• **Extracted text**:
begin

This post is first created by CodingMrWang, 作者 @Zexian Wang ,please keep the original link if you want to repost it.
Hive
Apache Hive is a data warehouse software project built on top of Apache Hadoop for providing data summarization, query and analysis. Hive gives an SQL-like interface to query data stored in various databases and file systems that integrate with Hadoop.
Create:
CREATE TABLE content.post_dict (
post_id STRING COMMENT 'This is primary key',
url STRING,
mp_id BIGINT,
title STRING,
content STRING,
publish_time STRING,
update_time STRING,
) PARTITIONED BY (date STRING) ROW FORMAT SERDE 'org.apache.hadoop.hive.ql.io.parquet.serde.ParquetHiveSerDe' STORED AS INPUTFORMAT 'org.apache.hadoop.hive.ql.io.parquet.MapredParquetInputFormat' OUTPUTFORMAT 'org.apache.hadoop.hive.ql.io.parquet.MapredParquetOutputFormat'
It is really important to add format constraint. The default separator is ‘\u0001’ in hive, so if your content contains this separator, it will become a mess in your hive table. I suffered this before when I transfer data from abase to hive.
Delete:
DROP TABLE IF EXISTS [db.name].[table.name];
Alter:
ALTER TABLE [old_db_name.]old_table_name RENAME TO [new_db_name.]new_table_name
ALTER TABLE name ADD COLUMNS (col_spec[, col_spec ...])
ALTER TABLE name DROP [COLUMN] column_name
ALTER TABLE name CHANGE column_name col_spec
ALTER TABLE name REPLACE COLUMNS (col_spec[, col_spec ...])
ALTER TABLE name { ADD [IF NOT EXISTS] | DROP [IF EXISTS] } PARTITION (partition_spec) [PURGE]
ALTER TABLE name RECOVER PARTITIONS

end

• **Material provided**:
begin

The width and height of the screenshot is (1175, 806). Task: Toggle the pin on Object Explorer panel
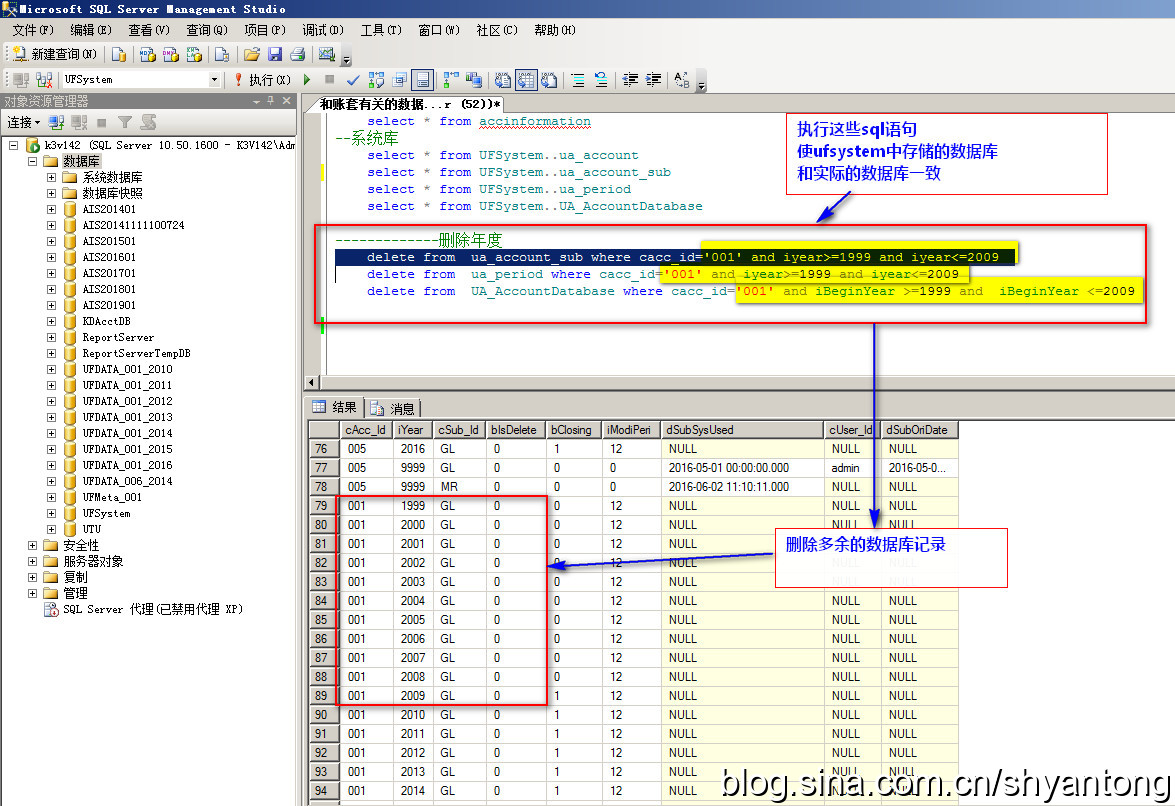[270, 101]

end

• **Stated problem A**: Decide whether each statement agrees with the post on Hive. Answer yes or no for each, and quote the words of the post that decide it. (i) Hive is built on top of Apache Hadoop. (ii) The default separator in Hive is a comma. (iii) The post_dict table is partitioned by date.
• **Stated problem B**: Write out the stretch of the post on Hive from "This post is" through "integrate with Hadoop.", copied word for word.

• **Problem solution A**:
(i) Yes: "Apache Hive is a data warehouse software project built on top of Apache Hadoop"
(ii) No: "The default separator is ‘\u0001’ in hive"
(iii) Yes: "PARTITIONED BY (date STRING)"

• **Problem solution B**:
This post is first created by CodingMrWang, 作者 @Zexian Wang ,please keep the original link if you want to repost it.
Hive
Apache Hive is a data warehouse software project built on top of Apache Hadoop for providing data summarization, query and analysis. Hive gives an SQL-like interface to query data stored in various databases and file systems that integrate with Hadoop.